### Your assignment
Please reproduce verbatim the entries from the line containing "What do you see at coordinates (553, 316)" through the end of the entries, inclusive, leaving the pictures out of your answer.

### Task inputs
§ §

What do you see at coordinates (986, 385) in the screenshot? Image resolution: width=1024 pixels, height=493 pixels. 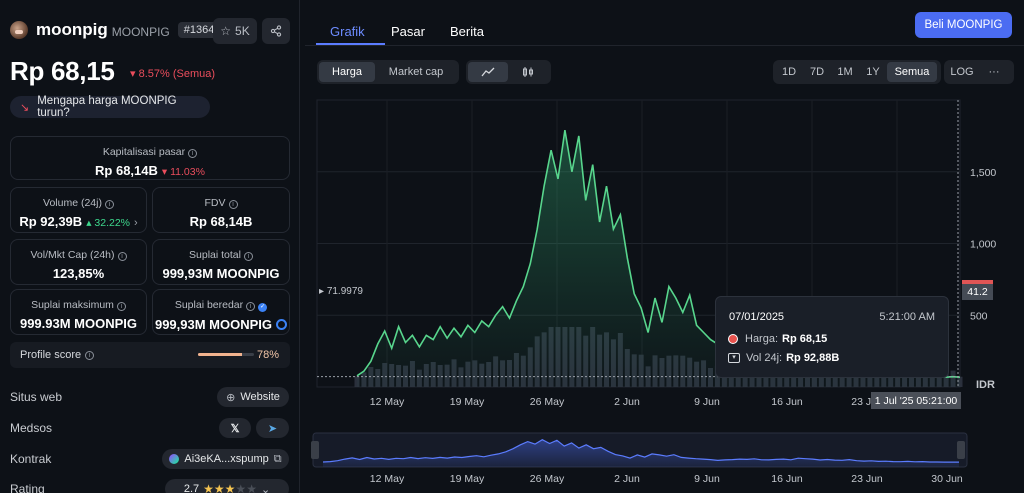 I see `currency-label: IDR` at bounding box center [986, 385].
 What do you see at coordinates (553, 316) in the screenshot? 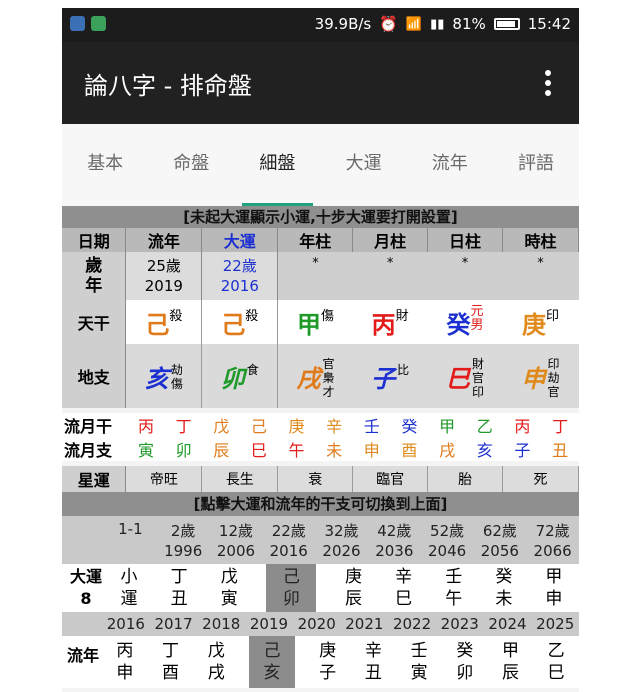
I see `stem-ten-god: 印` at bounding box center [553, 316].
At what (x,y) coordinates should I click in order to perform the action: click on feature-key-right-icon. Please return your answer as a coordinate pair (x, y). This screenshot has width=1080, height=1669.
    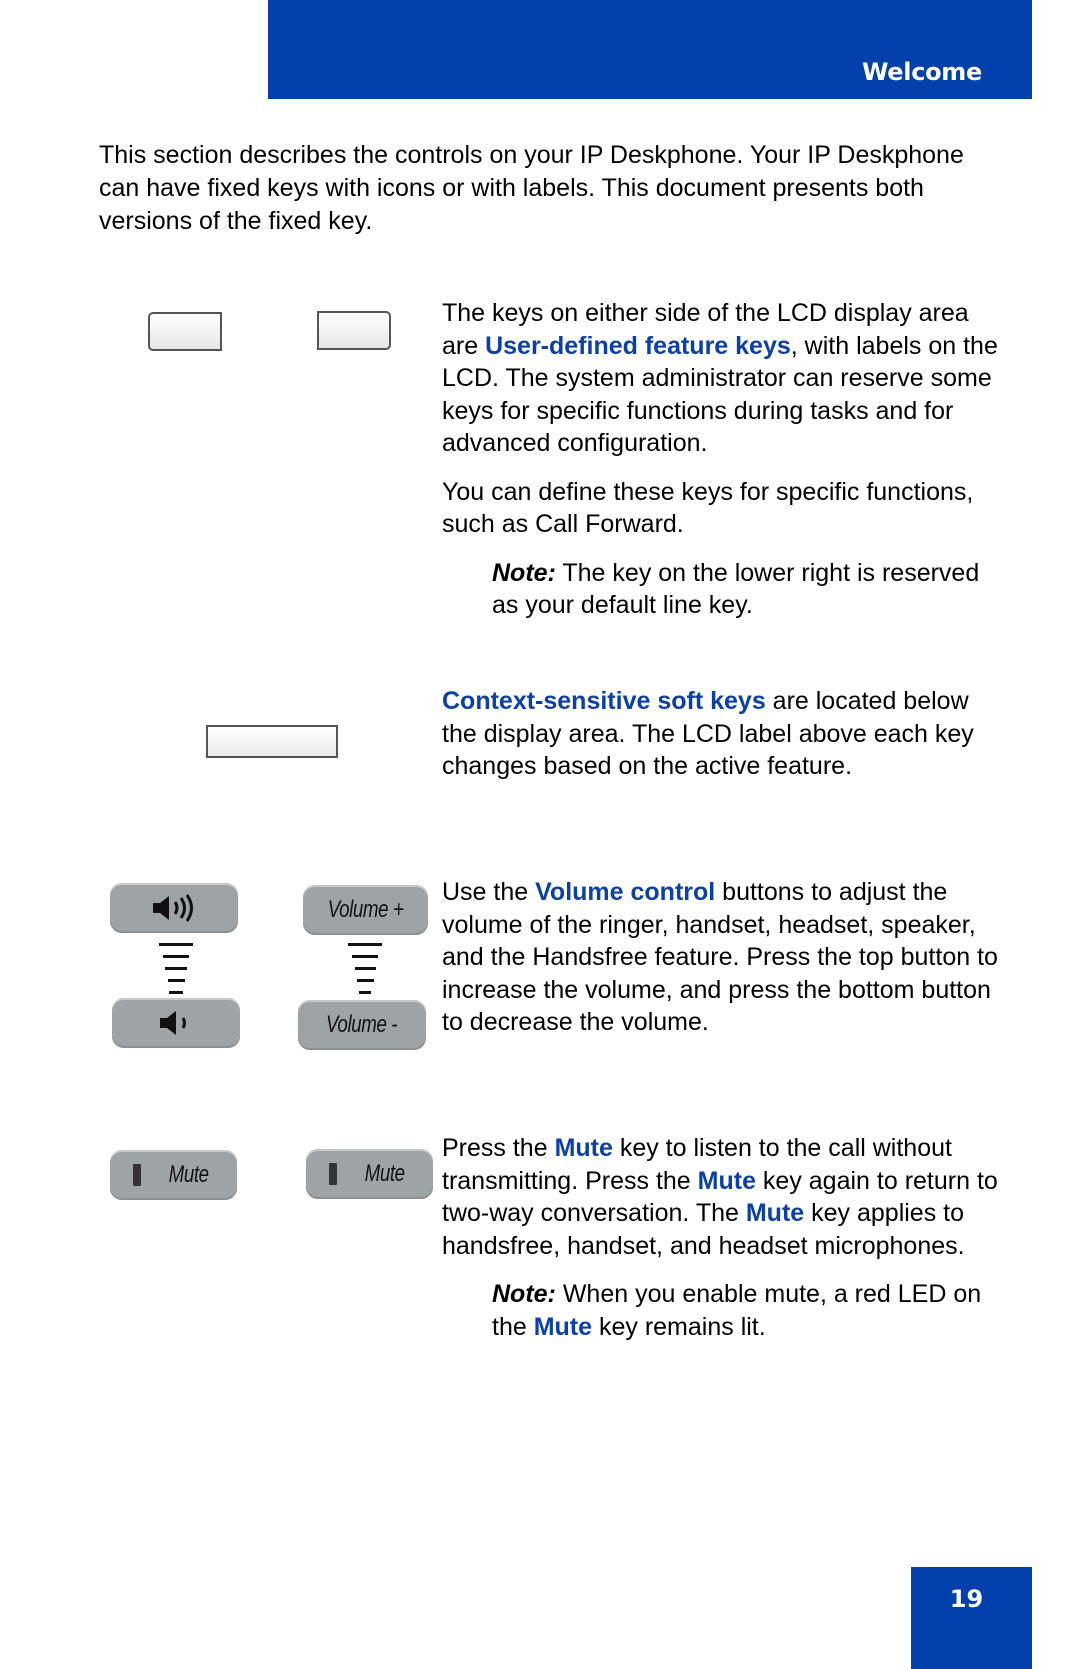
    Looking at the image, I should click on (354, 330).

§ §

### Exercise answer
 What do you see at coordinates (553, 316) in the screenshot? 
I see `stem-ten-god: 印` at bounding box center [553, 316].
At what (x,y) coordinates should I click in order to perform the action: click on feature-key-right-icon. Please return your answer as a coordinate pair (x, y). This screenshot has width=1080, height=1669.
    Looking at the image, I should click on (354, 330).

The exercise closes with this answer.